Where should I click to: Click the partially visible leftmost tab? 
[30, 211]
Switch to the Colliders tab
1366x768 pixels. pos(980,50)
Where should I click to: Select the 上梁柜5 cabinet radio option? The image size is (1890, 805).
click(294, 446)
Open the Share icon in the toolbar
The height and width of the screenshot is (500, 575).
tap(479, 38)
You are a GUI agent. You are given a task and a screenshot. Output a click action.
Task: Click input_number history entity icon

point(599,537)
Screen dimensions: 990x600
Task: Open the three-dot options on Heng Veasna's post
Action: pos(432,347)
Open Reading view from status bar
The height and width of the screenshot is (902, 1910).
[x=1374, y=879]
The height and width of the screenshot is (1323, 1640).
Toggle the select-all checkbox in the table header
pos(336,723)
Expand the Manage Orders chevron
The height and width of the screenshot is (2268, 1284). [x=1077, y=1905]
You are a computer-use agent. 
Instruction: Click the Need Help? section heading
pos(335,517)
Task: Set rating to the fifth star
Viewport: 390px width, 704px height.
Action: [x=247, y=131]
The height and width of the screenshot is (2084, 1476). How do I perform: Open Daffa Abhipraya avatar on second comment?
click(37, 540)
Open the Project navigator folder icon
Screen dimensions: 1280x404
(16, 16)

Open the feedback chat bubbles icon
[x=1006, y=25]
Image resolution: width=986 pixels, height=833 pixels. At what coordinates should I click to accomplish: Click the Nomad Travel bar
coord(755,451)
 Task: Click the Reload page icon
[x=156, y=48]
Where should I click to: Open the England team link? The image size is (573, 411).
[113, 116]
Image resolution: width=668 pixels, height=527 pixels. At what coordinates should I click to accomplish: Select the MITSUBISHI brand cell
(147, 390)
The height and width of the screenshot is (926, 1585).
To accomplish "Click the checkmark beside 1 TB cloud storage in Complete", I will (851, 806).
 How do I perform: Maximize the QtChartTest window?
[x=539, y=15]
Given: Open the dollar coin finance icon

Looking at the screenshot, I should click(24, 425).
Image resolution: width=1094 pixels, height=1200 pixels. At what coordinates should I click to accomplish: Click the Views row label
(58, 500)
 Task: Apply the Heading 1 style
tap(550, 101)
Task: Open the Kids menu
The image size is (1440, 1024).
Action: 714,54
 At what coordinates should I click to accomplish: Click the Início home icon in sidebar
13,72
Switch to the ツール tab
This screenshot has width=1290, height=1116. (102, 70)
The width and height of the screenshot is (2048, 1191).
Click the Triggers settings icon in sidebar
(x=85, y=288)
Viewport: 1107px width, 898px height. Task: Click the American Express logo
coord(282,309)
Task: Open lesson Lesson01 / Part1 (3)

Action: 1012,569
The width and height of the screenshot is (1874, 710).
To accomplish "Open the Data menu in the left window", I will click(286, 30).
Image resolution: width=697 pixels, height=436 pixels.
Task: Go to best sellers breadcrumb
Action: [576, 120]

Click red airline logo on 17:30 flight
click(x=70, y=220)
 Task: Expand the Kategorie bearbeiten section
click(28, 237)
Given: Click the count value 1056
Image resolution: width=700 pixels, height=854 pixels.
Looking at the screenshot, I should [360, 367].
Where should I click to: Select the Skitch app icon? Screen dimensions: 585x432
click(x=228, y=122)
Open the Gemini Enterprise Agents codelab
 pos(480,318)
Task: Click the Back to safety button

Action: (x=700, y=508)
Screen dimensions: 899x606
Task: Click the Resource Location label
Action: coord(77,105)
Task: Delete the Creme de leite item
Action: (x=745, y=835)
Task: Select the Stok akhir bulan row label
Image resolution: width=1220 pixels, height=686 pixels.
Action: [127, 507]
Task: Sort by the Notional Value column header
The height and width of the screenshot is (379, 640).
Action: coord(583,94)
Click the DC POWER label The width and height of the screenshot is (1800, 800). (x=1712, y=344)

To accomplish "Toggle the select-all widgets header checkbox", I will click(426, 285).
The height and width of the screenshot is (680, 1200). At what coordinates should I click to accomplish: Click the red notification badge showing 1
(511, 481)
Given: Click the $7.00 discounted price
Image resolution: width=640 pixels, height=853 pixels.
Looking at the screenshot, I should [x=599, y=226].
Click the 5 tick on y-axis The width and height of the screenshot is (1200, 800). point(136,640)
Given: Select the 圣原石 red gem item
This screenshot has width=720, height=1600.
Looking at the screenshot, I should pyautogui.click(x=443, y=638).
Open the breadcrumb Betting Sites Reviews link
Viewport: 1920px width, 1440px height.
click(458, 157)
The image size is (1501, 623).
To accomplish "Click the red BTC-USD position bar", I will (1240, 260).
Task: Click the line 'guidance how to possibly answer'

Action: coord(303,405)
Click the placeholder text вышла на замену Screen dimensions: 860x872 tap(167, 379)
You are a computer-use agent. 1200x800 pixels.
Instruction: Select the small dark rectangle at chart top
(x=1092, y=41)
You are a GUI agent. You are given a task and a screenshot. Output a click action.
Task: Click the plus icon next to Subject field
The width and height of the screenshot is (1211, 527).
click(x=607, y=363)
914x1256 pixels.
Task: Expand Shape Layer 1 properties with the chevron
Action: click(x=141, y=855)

▶ **WORK INSTRUCTION**: Your job is to reproduce the data in full, with every line intact.

▶ **YOUR RESPONSE**:
Where should I click to: Click the partially visible leftmost tab? 
[30, 211]
Switch to the Colliders tab
1366x768 pixels. pos(980,50)
Where should I click to: Select the 上梁柜5 cabinet radio option? The image size is (1890, 805).
click(294, 446)
Open the Share icon in the toolbar
The height and width of the screenshot is (500, 575).
tap(479, 38)
You are a GUI agent. You are given a task and a screenshot. Output a click action.
Task: Click input_number history entity icon

point(599,537)
Screen dimensions: 990x600
Task: Open the three-dot options on Heng Veasna's post
Action: pos(432,347)
Open Reading view from status bar
The height and width of the screenshot is (902, 1910).
[x=1374, y=879]
The height and width of the screenshot is (1323, 1640).
Toggle the select-all checkbox in the table header
pos(336,723)
Expand the Manage Orders chevron
The height and width of the screenshot is (2268, 1284). [x=1077, y=1905]
You are a computer-use agent. 
Instruction: Click the Need Help? section heading
pos(335,517)
Task: Set rating to the fifth star
Viewport: 390px width, 704px height.
Action: [x=247, y=131]
The height and width of the screenshot is (2084, 1476). How do I perform: Open Daffa Abhipraya avatar on second comment?
click(37, 540)
Open the Project navigator folder icon
Screen dimensions: 1280x404
(16, 16)

Open the feedback chat bubbles icon
[x=1006, y=25]
Image resolution: width=986 pixels, height=833 pixels. At what coordinates should I click to accomplish: Click the Nomad Travel bar
coord(755,451)
 Task: Click the Reload page icon
[x=156, y=48]
Where should I click to: Open the England team link? The image size is (573, 411).
[113, 116]
Image resolution: width=668 pixels, height=527 pixels. At what coordinates should I click to accomplish: Select the MITSUBISHI brand cell
(147, 390)
The height and width of the screenshot is (926, 1585).
To accomplish "Click the checkmark beside 1 TB cloud storage in Complete", I will (851, 806).
 How do I perform: Maximize the QtChartTest window?
[x=539, y=15]
Given: Open the dollar coin finance icon

Looking at the screenshot, I should click(24, 425).
Image resolution: width=1094 pixels, height=1200 pixels. At what coordinates should I click to accomplish: Click the Views row label
(58, 500)
 Task: Apply the Heading 1 style
tap(550, 101)
Task: Open the Kids menu
The image size is (1440, 1024).
Action: 714,54
 At what coordinates should I click to accomplish: Click the Início home icon in sidebar
13,72
Switch to the ツール tab
This screenshot has width=1290, height=1116. (102, 70)
The width and height of the screenshot is (2048, 1191).
Click the Triggers settings icon in sidebar
(x=85, y=288)
Viewport: 1107px width, 898px height. Task: Click the American Express logo
coord(282,309)
Task: Open lesson Lesson01 / Part1 (3)

Action: 1012,569
The width and height of the screenshot is (1874, 710).
To accomplish "Open the Data menu in the left window", I will click(286, 30).
Image resolution: width=697 pixels, height=436 pixels.
Task: Go to best sellers breadcrumb
Action: [576, 120]

Click red airline logo on 17:30 flight
click(x=70, y=220)
 Task: Expand the Kategorie bearbeiten section
click(28, 237)
Given: Click the count value 1056
Image resolution: width=700 pixels, height=854 pixels.
Looking at the screenshot, I should [360, 367].
Where should I click to: Select the Skitch app icon? Screen dimensions: 585x432
click(x=228, y=122)
Open the Gemini Enterprise Agents codelab
 pos(480,318)
Task: Click the Back to safety button

Action: (x=700, y=508)
Screen dimensions: 899x606
Task: Click the Resource Location label
Action: coord(77,105)
Task: Delete the Creme de leite item
Action: (x=745, y=835)
Task: Select the Stok akhir bulan row label
Image resolution: width=1220 pixels, height=686 pixels.
Action: [127, 507]
Task: Sort by the Notional Value column header
The height and width of the screenshot is (379, 640).
Action: coord(583,94)
Click the DC POWER label The width and height of the screenshot is (1800, 800). (x=1712, y=344)

To accomplish "Toggle the select-all widgets header checkbox", I will click(426, 285).
The height and width of the screenshot is (680, 1200). At what coordinates should I click to accomplish: Click the red notification badge showing 1
(511, 481)
Given: Click the $7.00 discounted price
Image resolution: width=640 pixels, height=853 pixels.
Looking at the screenshot, I should [x=599, y=226].
Click the 5 tick on y-axis The width and height of the screenshot is (1200, 800). point(136,640)
Given: Select the 圣原石 red gem item
This screenshot has width=720, height=1600.
Looking at the screenshot, I should pyautogui.click(x=443, y=638).
Open the breadcrumb Betting Sites Reviews link
Viewport: 1920px width, 1440px height.
click(458, 157)
The image size is (1501, 623).
To accomplish "Click the red BTC-USD position bar", I will (1240, 260).
Task: Click the line 'guidance how to possibly answer'

Action: coord(303,405)
Click the placeholder text вышла на замену Screen dimensions: 860x872 tap(167, 379)
You are a computer-use agent. 1200x800 pixels.
Instruction: Select the small dark rectangle at chart top
(x=1092, y=41)
You are a GUI agent. You are given a task and a screenshot. Output a click action.
Task: Click the plus icon next to Subject field
The width and height of the screenshot is (1211, 527).
click(x=607, y=363)
914x1256 pixels.
Task: Expand Shape Layer 1 properties with the chevron
Action: click(x=141, y=855)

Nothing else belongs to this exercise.